Saffron-robed monks with their rice bowls, begging. Smiling
children weaving in and out of the Bangkok traffic selling
sweet-smelling garlands. Old Chinese men bobbing up and
down carrying heavy yokes. Thailand is rich in such visual
imagery.
Bangkok,
its hot
overcrowded capital city, attracts country people like a
magnet Thousands of young people end up in factories, as
they have little alternative source of income; while the
number of young girls in Thai brothels is quite unbelievable.

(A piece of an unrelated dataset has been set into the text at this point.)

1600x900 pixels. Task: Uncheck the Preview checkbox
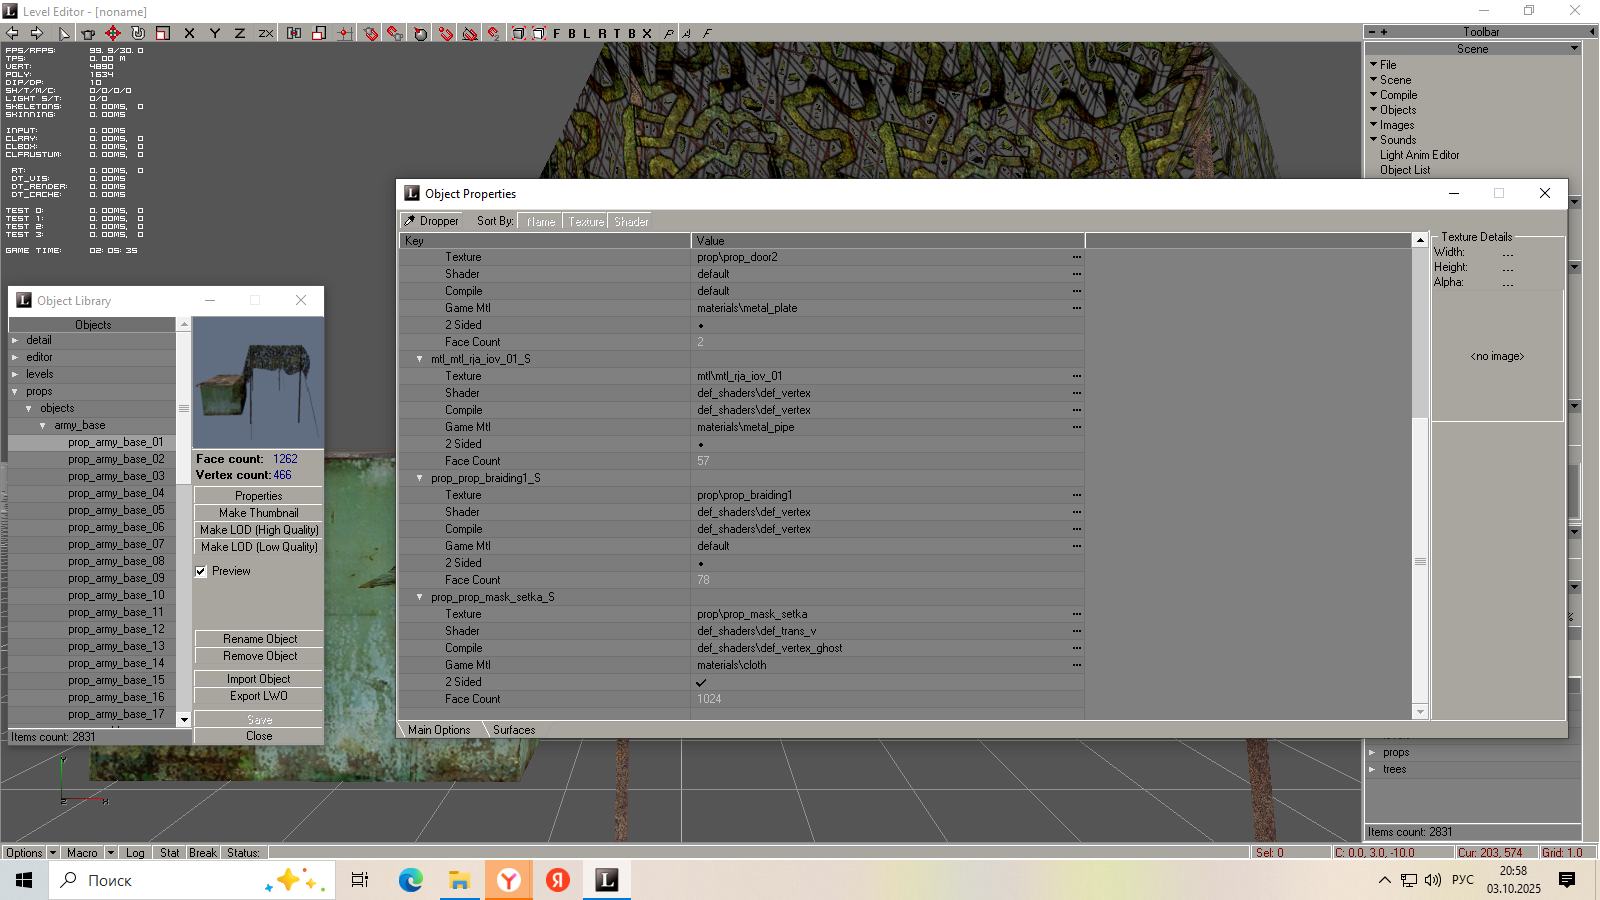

Some adults eke out a marginal existence selling food, flowers
and fruit on the street stalls that pop up everywhere. But
for many the journey to the city of bright lights brings
nothing but disillusionment and hardship.
Two
major influences in Thai society, Buddhism and monarchy,
are interwoven. The king is head of the Buddhist church
and in many houses portraits of the Royal family sit side
by side, above head height, with a Buddhist shrine. The
monarchy assumes a mystical significance which leads to
unquestioned power.
Of
all the countries in this part of the world, Thailand is
the only one not to have been colonised by the British or
the French. Economically the country had always been independent
and self-sufficient As the traditional proverb goes, In
the water there are fish; in the fields there is rice.
But in 1855 a treaty signed with the British gave foreign
companies access to Thailands natural resourcs such
as teak and tin. This was the beginning of an insidious
kind of colonisation which has climaxed in recent years
in relations with the US.
During
the Vietnamese war the US used Thailand as a base for its
B52 bombers and the country was regularly awash with
GIs on rest and recreation. The close
relationship has continued since the end of the war, with
the promise of protection for Thailand, and a foothold in
SE Asia for the US.
There
have been two coups in recent years, with a swing from tough
military control to relative liberalism and back again,
smashing unions and exiling many students in the process.
But for the 85 per cent of people who live in the countryside
they mattered little. Life for them is becoming more difficult
as prices rise and there is no longer enough rice in the
fields both to feed the family and to pay for other necessities.
For
the government, problems include what they see as the communist
threat at its borders and the alienation of the hill tribes
who are not Thai and over whom the government would like
to have more control.
In
the meantime images continue to bombard the visitor. Fat
Americans linking hands with dainty little Thai girls. The
children in their neat and well-pressed school uniforms.
And the Bangkok traffic which ends up drowning all the senses.